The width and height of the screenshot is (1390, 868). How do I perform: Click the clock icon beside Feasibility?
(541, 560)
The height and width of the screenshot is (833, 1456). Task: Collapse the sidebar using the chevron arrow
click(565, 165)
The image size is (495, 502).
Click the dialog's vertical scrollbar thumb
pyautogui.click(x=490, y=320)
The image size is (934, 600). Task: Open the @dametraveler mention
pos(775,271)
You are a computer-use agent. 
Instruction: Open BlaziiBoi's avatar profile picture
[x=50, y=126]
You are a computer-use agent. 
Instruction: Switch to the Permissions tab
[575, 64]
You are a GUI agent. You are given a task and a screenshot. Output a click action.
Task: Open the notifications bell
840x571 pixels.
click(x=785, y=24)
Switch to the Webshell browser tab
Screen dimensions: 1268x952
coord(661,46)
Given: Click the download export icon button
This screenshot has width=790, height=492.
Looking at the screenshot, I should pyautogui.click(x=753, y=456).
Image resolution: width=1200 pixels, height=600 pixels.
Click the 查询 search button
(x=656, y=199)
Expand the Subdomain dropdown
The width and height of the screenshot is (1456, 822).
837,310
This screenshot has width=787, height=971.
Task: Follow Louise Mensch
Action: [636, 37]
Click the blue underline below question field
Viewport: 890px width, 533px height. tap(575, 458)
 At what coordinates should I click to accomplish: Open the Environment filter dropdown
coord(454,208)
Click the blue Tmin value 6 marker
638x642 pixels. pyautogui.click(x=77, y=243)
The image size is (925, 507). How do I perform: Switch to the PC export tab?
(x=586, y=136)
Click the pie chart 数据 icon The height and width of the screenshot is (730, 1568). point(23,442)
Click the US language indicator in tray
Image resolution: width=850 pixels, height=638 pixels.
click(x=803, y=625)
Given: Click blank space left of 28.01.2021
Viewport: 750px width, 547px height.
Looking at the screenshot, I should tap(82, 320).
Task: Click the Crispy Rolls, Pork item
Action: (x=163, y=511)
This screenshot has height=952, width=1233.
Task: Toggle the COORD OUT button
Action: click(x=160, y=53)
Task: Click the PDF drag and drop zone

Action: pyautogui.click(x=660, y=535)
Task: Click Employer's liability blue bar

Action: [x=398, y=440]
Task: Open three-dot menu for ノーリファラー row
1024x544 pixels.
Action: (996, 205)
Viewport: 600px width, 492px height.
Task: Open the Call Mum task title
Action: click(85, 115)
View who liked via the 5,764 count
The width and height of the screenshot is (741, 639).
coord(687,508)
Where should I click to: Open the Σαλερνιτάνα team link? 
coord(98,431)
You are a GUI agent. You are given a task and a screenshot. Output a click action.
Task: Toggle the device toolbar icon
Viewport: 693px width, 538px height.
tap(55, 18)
---
> **What you have to do**: In all the items above, change each "Instruction" to "Goal" and repeat the items with nothing else altered.

> **Solution below**:
The width and height of the screenshot is (1390, 868). How do I perform: Click the clock icon beside Feasibility?
(541, 560)
The height and width of the screenshot is (833, 1456). Task: Collapse the sidebar using the chevron arrow
click(565, 165)
The image size is (495, 502).
Click the dialog's vertical scrollbar thumb
pyautogui.click(x=490, y=320)
The image size is (934, 600). Task: Open the @dametraveler mention
pos(775,271)
You are a computer-use agent. 
Goal: Open BlaziiBoi's avatar profile picture
[x=50, y=126]
You are a computer-use agent. 
Goal: Switch to the Permissions tab
[575, 64]
You are a GUI agent. You are given a task and a screenshot. Output a click action.
Task: Open the notifications bell
840x571 pixels.
click(x=785, y=24)
Switch to the Webshell browser tab
Screen dimensions: 1268x952
coord(661,46)
Given: Click the download export icon button
This screenshot has width=790, height=492.
Looking at the screenshot, I should pyautogui.click(x=753, y=456).
Image resolution: width=1200 pixels, height=600 pixels.
Click the 查询 search button
(x=656, y=199)
Expand the Subdomain dropdown
The width and height of the screenshot is (1456, 822).
837,310
This screenshot has width=787, height=971.
Task: Follow Louise Mensch
Action: [636, 37]
Click the blue underline below question field
Viewport: 890px width, 533px height. tap(575, 458)
 At what coordinates should I click to accomplish: Open the Environment filter dropdown
coord(454,208)
Click the blue Tmin value 6 marker
638x642 pixels. pyautogui.click(x=77, y=243)
The image size is (925, 507). How do I perform: Switch to the PC export tab?
(x=586, y=136)
Click the pie chart 数据 icon The height and width of the screenshot is (730, 1568). point(23,442)
Click the US language indicator in tray
Image resolution: width=850 pixels, height=638 pixels.
click(x=803, y=625)
Given: Click blank space left of 28.01.2021
Viewport: 750px width, 547px height.
Looking at the screenshot, I should tap(82, 320).
Task: Click the Crispy Rolls, Pork item
Action: (x=163, y=511)
This screenshot has height=952, width=1233.
Task: Toggle the COORD OUT button
Action: click(x=160, y=53)
Task: Click the PDF drag and drop zone

Action: pyautogui.click(x=660, y=535)
Task: Click Employer's liability blue bar

Action: [x=398, y=440]
Task: Open three-dot menu for ノーリファラー row
1024x544 pixels.
Action: (996, 205)
Viewport: 600px width, 492px height.
Task: Open the Call Mum task title
Action: click(85, 115)
View who liked via the 5,764 count
The width and height of the screenshot is (741, 639).
coord(687,508)
Where should I click to: Open the Σαλερνιτάνα team link? 
coord(98,431)
You are a GUI agent. You are given a task and a screenshot. Output a click action.
Task: Toggle the device toolbar icon
Viewport: 693px width, 538px height.
tap(55, 18)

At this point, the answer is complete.